As I watch the monsoons pass through, I can’t help but think this time last year, one of my co-workers and I went outside and played in a mini hail storm. I wasn’t in Arizona when the really big, damaging hail had hit and ruined everyone’s cars, their house roofs, the “cool deck” which is what we call the ground around the pool that shouldn’t retain the worst of the summer heat like cement does. One of my co-workers stood with me at the window and she said, “Go get her; she’ll play in the rain with you. I know you want to.” I did want to play in the rain. That part of me that finds rain exciting has yet to find it wise staying indoors and dry, but things have changed. Everything has changed since this time last year. My personality took the biggest hit. I’m far more cautious now about the people I chose to have my fun with. I’m not in that carefree, excited place here with the company and I don’t know when I’ll get it back.

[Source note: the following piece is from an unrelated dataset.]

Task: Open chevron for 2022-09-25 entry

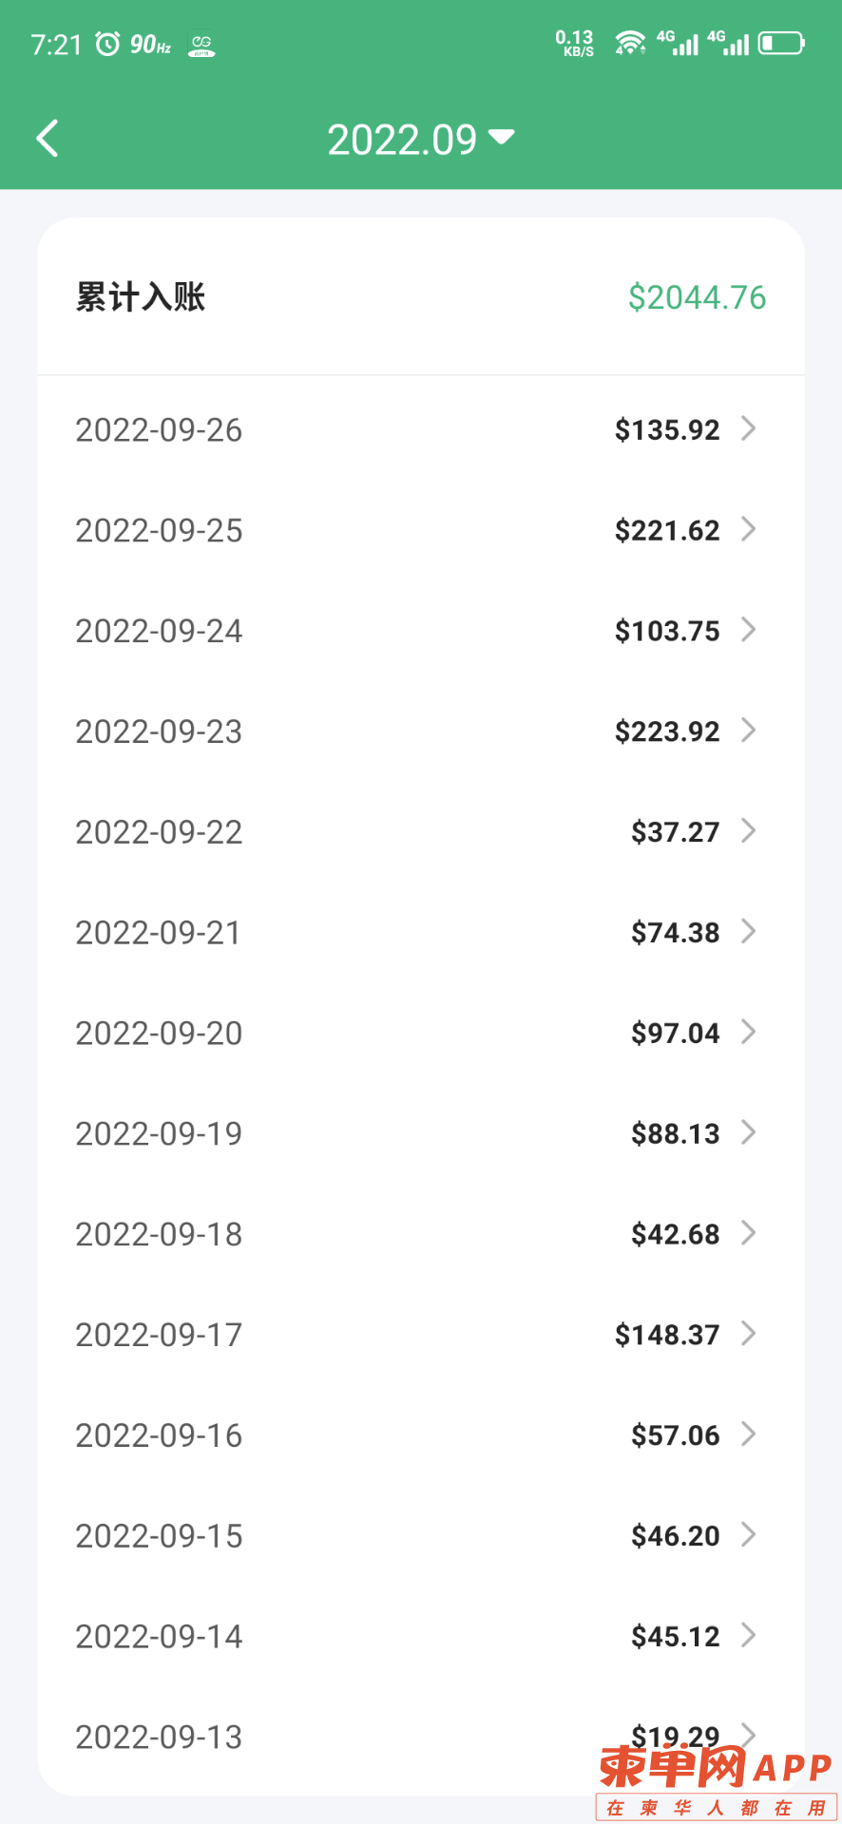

Emory and I took Mozart for his walk. It wasn’t a long one, because when we got out of the house, it was already lightening overhead. We were a few houses down when the sky turned dark with storm clouds. We were at the corner when the lightening was right over head. We were around the corner when it started to thunder. We were nearly around the block when the first heavy drops started to fall. When the rain became heavier, we had to run. I had Mozart’s leash, so with a little encouragement, because he’s not too fond about getting wet, we ran the rest of the way home. Every tree we passed, I wondered what the chances were of it getting struck by lightning.
The storm was heavy. It sounded like our house was directly under a waterfall. That morning, the radio said that the rain hit one of our valleys hard enough to flood in some areas. People were rafting down the street. I’m glad I’m in such a large city. We get the flash flood warnings, but I haven’t seen issues in my part of the city.
My mom and I were standing on the front porch watching the rain. She turned to me, “Last time the water came up this high, you were out playing in it.” I remember that, but I don’t remember how old I was. Fast forward to the present; It was already dark, and the cascading rain made the light from the streetlamps limited. Watching the water climb up over the sidewalk and into the rock yard, I really wanted to be out there in the gutter with the cold water rushing over my ankles, but visibility was limited, and the thought that the rolling water carried broken glass and rocks stopped me. It’s weird what doesn’t concern us as children. As an adult, as tempted as I was all I could think was, “Do I have time to roll up my jeans and get soaked with the rain? I should be going to bed soon. If I get cut, I’ll be at the hospital and I’ll be tired tomorrow.” How boring it is being an adult.
HBA: 61/148 pages edited. I’m at the heart of the book. My assassin is now forced to work with someone he’d like to keep distance from. It’s very emotionally draining working with so many aggressive characters.